• _What to do_:
Answer these questions using the article about the young kart racer:
(a) In which month did Pryor Stacey turn eight?
(b) Where did he place in his first race in the older division, and how many racers were in it?
(c) At what age did he begin racing?

--- START Extracted text ---

The eight-year-old with a need for speed, Pryor Stacey, has taken his cart up two levels this year, as he rips around the dirt track in Cornwall. Twelve-year-olds beware. (Courtesy Mikie Stacey)

Every Tuesday (weather permitting), a young boy, who will not legally be able to drive a car for another eight years, puts a helmet on, gets into a Roby Kart with Gladiator chassis, and rips around a dirt racetrack in Cornwall at high speeds.

Pryor Stacey turned eight in May, and is coming off a championship season racing at the Cornwall Dirt Raceway Park with kids up to four years older than he is.

“It’s pretty cool,” said Stacey of racing in the older division this year.

Stacey took the title in the Box Stock (5-8 year old) last year, and moved up two divisions this year to Junior 2 (10-12).

Racing against older kids stirred a touch of anxiety in his first race where he placed third out of nine racers.

“I was nervous because I’m racing against older kids,” he said.

This week, Stacey had some trouble with the heavy wet track and placed sixth, spinning out twice.

Racing more experienced drivers means less bumping, and adjusting to their speed. Stacey dominated the lower division.

“I’m used to lapping people,” said Stacey, who also plays football and hockey. “In the first division, which I was last year, all we used to do is racing and bumping.”

Pryor’s father Mikie Stacey (also a racer) explained the term “bumping.”

“What he would do is because the cars are slower than him, he would come and bump them in the back to make them move over to pass them, but he would hit them too hard,” said Mikie, who added that Pryor was cautioned numerous times for hitting other cars too hard.

“I don’t really mean to do it too hard,” said Pryor. “We have to bump, but soft.”

Pryor fell victim to being bumped Tuesday, which resulted in him being pushed out of the top four after he spun out.

Bumping is all about mastering the art of moving deception.

“It’s all about timing; hand-eye coordination, when you’re going in, how much you’re supposed to push, when you’re supposed to let off when you get under,” said Mikie.

Pryor has been racing since he was four, and explained what he loves about racing.

“That you get to go fast,” said Pryor. “And winning trophies. I’ve got like 19.”

--- END Extracted text ---
--- START Dataset extract ---

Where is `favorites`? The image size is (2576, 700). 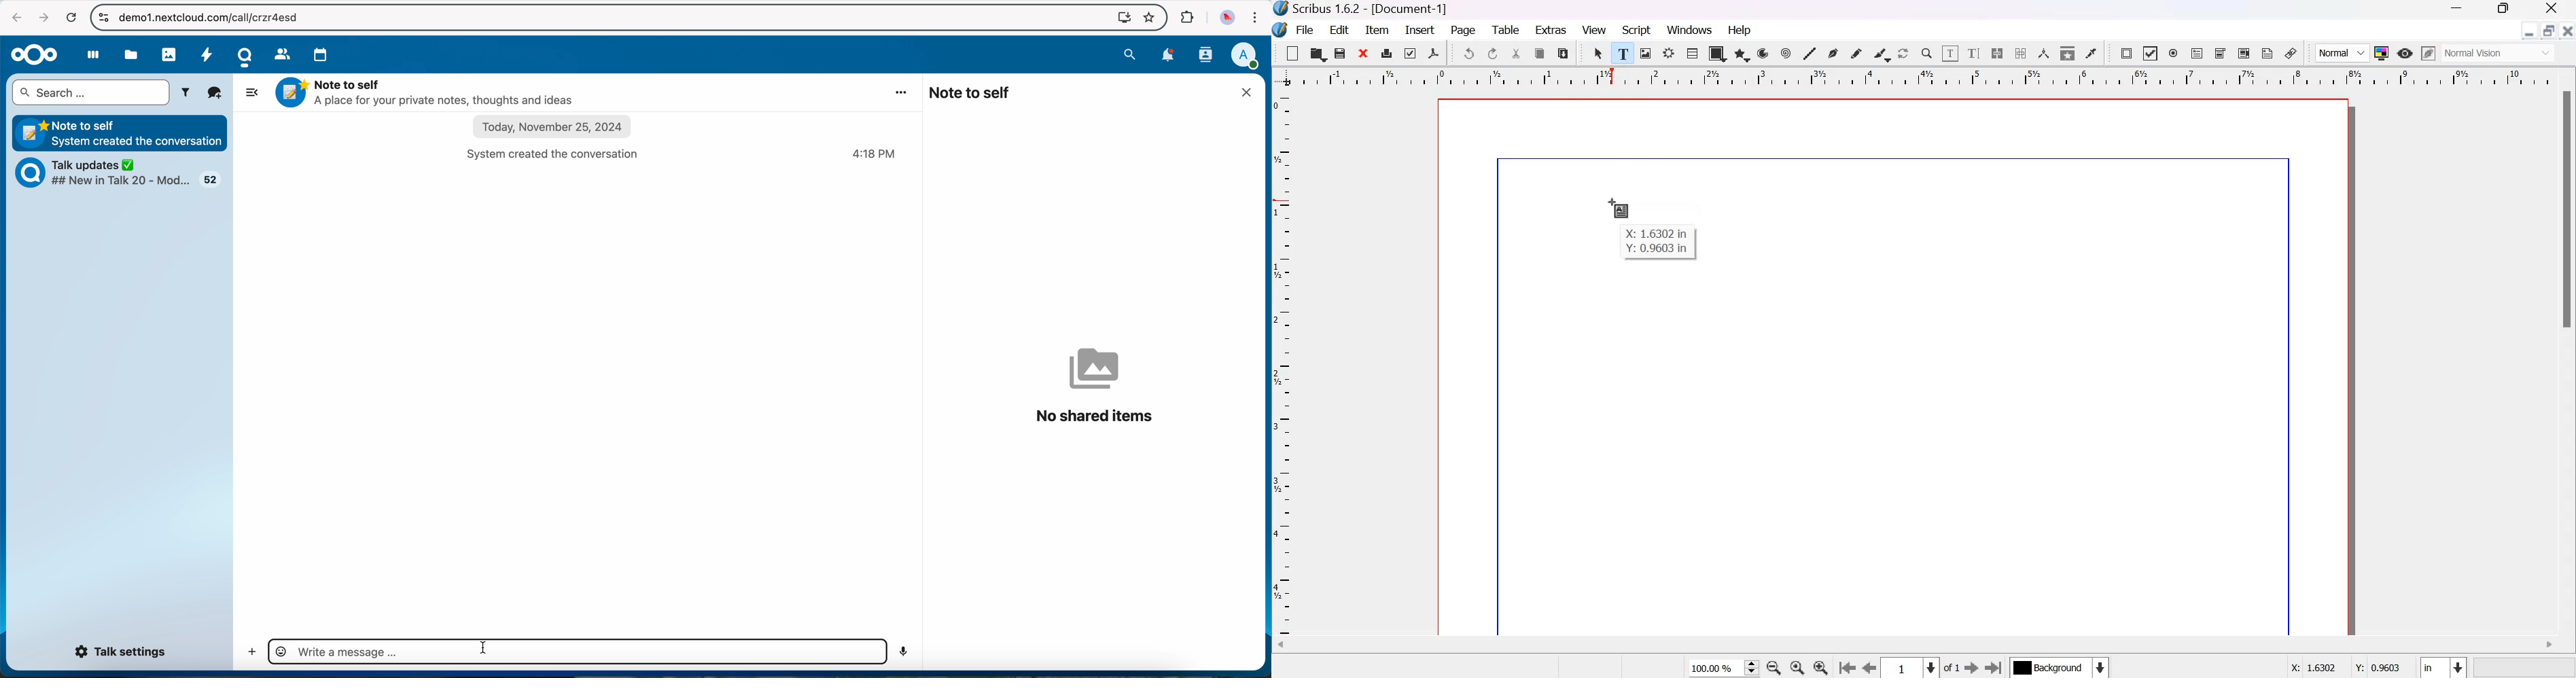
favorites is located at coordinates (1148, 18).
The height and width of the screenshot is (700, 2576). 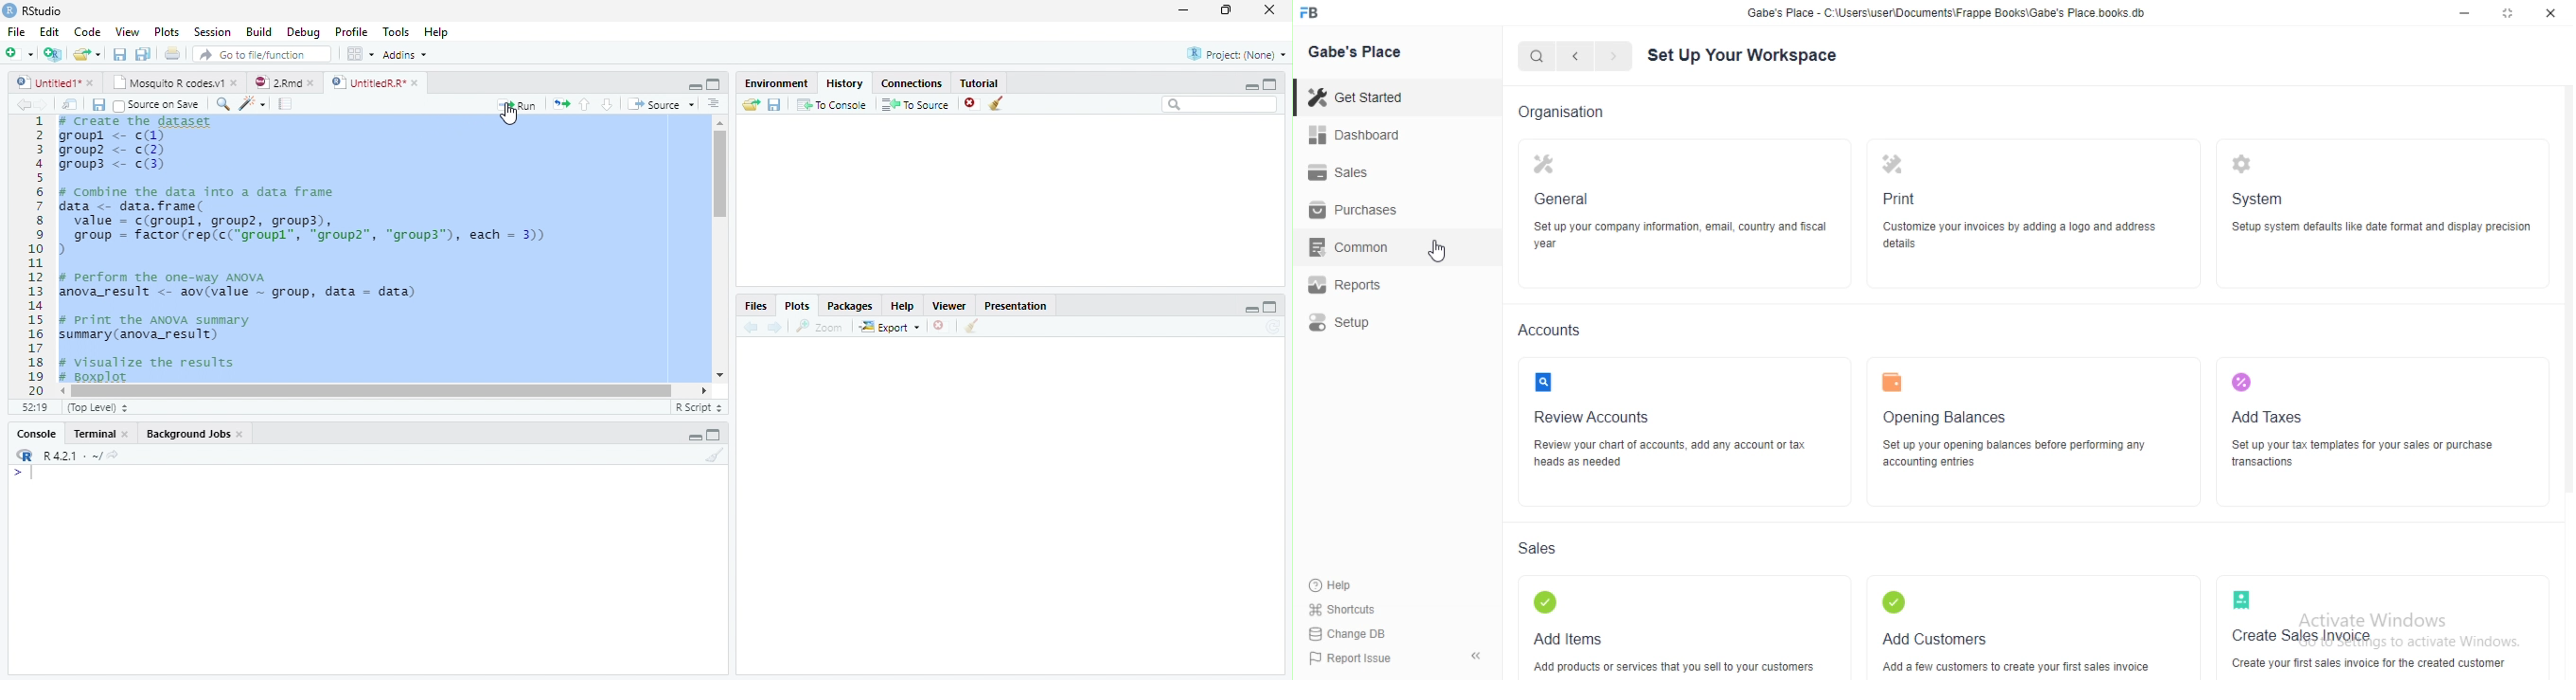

--- END Dataset extract ---

• _Exercise output_:
(a) May
(b) Third, out of nine racers
(c) Four